Consignes: Mets en forme de CSV à deux colonnes, consigne et réponse, toutes les entrées depuis la ligne contenant "Task: Click the star" jusqu'à celle contenant "This screenshot has width=244, height=271.", ces deux lignes incluses. Prévois une ligne par entrée, chaque champ entre guillemets et les retours à la ligne remplacés par des espaces.

───── Jeu de données

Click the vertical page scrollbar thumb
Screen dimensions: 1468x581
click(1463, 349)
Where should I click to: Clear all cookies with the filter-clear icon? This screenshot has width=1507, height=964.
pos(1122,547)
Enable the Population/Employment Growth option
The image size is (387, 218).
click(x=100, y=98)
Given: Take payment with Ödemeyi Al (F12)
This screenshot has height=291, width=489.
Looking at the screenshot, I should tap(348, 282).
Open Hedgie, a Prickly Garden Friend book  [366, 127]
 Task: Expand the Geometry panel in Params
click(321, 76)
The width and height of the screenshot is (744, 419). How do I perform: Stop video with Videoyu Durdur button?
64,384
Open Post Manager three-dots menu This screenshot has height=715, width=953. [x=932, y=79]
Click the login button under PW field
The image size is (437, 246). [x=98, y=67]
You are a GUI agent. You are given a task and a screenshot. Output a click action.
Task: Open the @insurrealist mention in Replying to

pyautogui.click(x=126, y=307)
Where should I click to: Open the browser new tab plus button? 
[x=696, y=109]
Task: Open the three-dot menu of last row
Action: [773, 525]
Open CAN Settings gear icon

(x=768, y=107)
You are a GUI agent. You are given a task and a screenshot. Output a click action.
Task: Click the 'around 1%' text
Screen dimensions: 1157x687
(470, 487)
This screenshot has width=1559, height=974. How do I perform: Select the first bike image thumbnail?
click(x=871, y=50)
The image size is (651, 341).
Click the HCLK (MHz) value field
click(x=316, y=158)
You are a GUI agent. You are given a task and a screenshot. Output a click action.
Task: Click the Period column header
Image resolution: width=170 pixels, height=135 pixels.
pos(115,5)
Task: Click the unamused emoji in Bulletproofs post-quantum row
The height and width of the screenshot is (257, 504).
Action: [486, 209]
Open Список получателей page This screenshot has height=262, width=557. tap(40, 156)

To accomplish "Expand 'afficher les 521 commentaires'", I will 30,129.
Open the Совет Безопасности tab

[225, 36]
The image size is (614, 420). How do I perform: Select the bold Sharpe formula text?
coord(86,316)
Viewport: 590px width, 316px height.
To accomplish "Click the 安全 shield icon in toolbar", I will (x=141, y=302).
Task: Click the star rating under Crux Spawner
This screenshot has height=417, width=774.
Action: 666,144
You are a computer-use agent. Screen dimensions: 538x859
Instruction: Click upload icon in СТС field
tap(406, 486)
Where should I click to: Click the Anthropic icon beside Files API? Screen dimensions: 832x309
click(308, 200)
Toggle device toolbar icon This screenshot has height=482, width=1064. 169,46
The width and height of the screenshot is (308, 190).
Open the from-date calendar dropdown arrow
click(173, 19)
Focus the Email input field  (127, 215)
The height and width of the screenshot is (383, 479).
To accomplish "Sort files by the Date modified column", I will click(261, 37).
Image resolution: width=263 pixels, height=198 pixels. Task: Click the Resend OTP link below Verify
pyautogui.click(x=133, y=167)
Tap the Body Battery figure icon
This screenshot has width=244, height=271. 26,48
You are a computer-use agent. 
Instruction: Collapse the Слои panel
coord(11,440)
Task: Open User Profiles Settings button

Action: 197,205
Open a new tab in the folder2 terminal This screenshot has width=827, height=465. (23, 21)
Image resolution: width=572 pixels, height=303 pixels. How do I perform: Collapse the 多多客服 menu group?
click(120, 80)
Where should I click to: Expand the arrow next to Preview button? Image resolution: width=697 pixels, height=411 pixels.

──────────

Corrigé:
consigne,réponse
"Task: Click the star rating under Crux Spawner This screenshot has height=417, width=774.","Action: 666,144"
"You are a computer-use agent. Screen dimensions: 538x859 Instruction: Click upload icon in СТС field","tap(406, 486)"
"Where should I click to: Click the Anthropic icon beside Files API? Screen dimensions: 832x309","click(308, 200)"
"Toggle device toolbar icon This screenshot has height=482, width=1064.","169,46"
"The width and height of the screenshot is (308, 190). Open the from-date calendar dropdown arrow","click(173, 19)"
"Focus the Email input field","(127, 215)"
"The height and width of the screenshot is (383, 479). To accomplish ""Sort files by the Date modified column"",","I will click(261, 37)."
"Image resolution: width=263 pixels, height=198 pixels. Task: Click the Resend OTP link below Verify","pyautogui.click(x=133, y=167)"
"Tap the Body Battery figure icon","This screenshot has width=244, height=271. 26,48"